London: Some 23,000 terror suspects may be at large across Britain, the country's intelligence community say after the Manchester attack by a Libyan-origin man who was on the radar of the UK's spy agencies. The scale of the challenge has emerged in the aftermath of the Manchester suicide bombing that killed 22 people and left 119 injured.
Reports that Libyan-origin Salman Abedi had been on the radar of intelligence services had added pressure on the MI5 to reveal what they knew. MI5 or Military Intelligence 5 is a British spy and counter-terrorism agency.
Now government sources have told sections of the British media that they believe 23,000 people with extremist tendencies are living in the UK. Of this, 3,000 people have been judged to pose a threat and are under investigation or active monitoring in 500 operations being run by police and intelligence services.
The 20,000 others have featured in previous inquiries and are categorised as posing a "residual risk". Meanwhile, Greater Manchester Police released CCTV images showing suicide bomber Abedi on the night he attacked Manchester Arena at the end of a US singer Ariana Grande's concert.
The images are the first to show what the 22-year-old looked like when he carried out the terror attack. Fourteen locations are still being searched in connection with the attack and 11 men remain in custody on suspicion of terror offences.
"We have made significant progress in this fast-moving and complex investigation, working with the national counter-terrorism policing network and UK intelligence partners and securing the arrests of 11 people who remain in custody," a Greater Manchester Police statement said.

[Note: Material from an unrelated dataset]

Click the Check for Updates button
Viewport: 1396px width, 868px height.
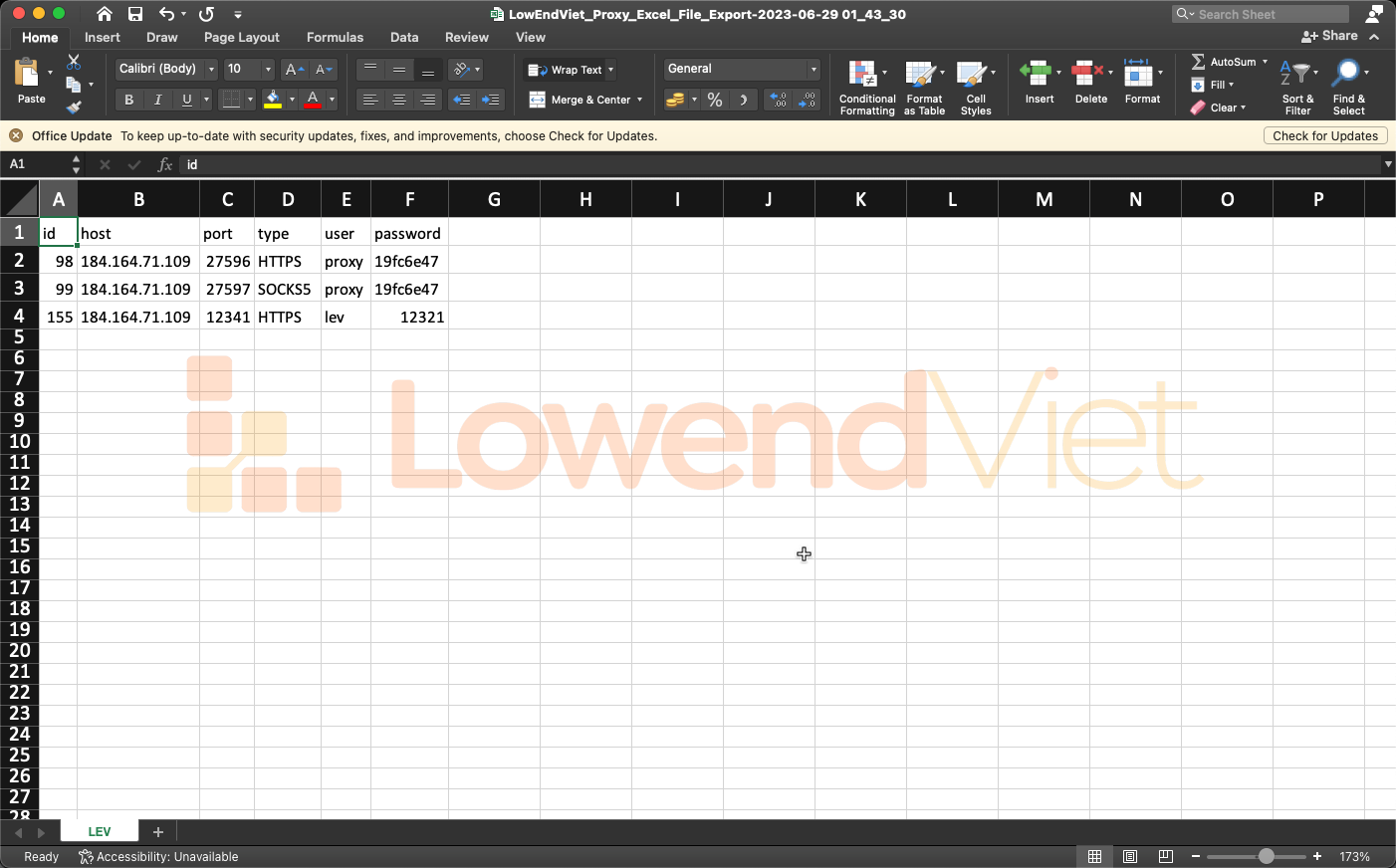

"The level of resources we have available to us remains the same as we continue to take positive action so you will notice additional officers, including armed officers, on patrol especially at a number of events this weekend to ensure the security and safety of everyone but it's important that people remain alert and vigilant," the statement said.

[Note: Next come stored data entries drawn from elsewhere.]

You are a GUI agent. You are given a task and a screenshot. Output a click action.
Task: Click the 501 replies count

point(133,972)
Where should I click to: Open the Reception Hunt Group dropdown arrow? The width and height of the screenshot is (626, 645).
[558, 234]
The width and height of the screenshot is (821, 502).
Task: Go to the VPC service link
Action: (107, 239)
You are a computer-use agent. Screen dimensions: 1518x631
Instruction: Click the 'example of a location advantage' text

The police made an appeal to the public for information about the bomber's movements since 18 May, when he returned to the UK from Libya. A joint statement from Greater Manchester Police Chief Constable Ian Hopkins and Neil Basu, Scotland Yard's senior national co-ordinator from UK Counter-Terrorism Policing, said, "This is still a live investigation which is not slowing down. Our priorities are to understand the run-up to this terrible event and to understand if more people were involved in planning this attack."
The UK's terror threat level was lowered to "severe" from "critical" yesterday as a result of the arrests, which means an attack is still highly likely if not imminent.